### Exercise data
--------------------------------

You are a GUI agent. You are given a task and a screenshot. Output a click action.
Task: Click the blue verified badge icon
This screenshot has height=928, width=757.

--------------------------------

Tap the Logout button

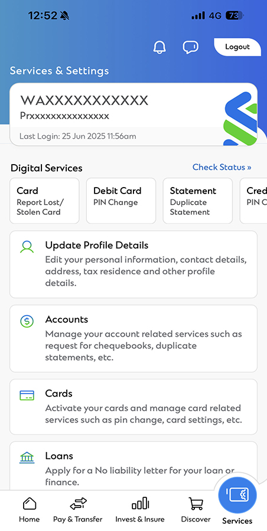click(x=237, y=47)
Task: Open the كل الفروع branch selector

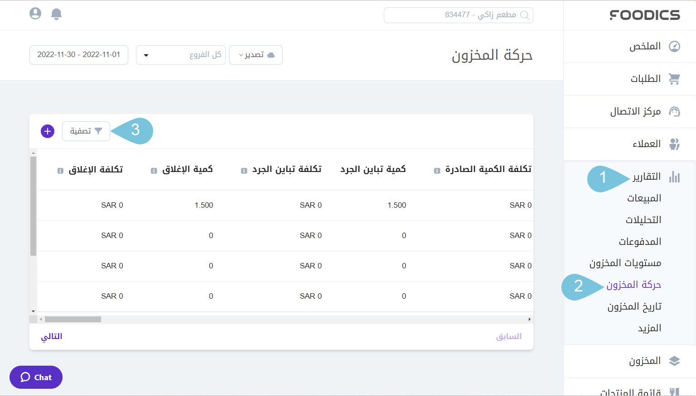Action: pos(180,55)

--------------------------------

### Your instructions
Everything above from the line containing "You are a GUI" down to the line containing "This screenshot has height=928, width=757." is to be transcribed exactly, with both of those lines included and nothing else added.

### Answer below
You are a GUI agent. You are given a task and a screenshot. Output a click action.
Task: Click the blue verified badge icon
This screenshot has height=928, width=757.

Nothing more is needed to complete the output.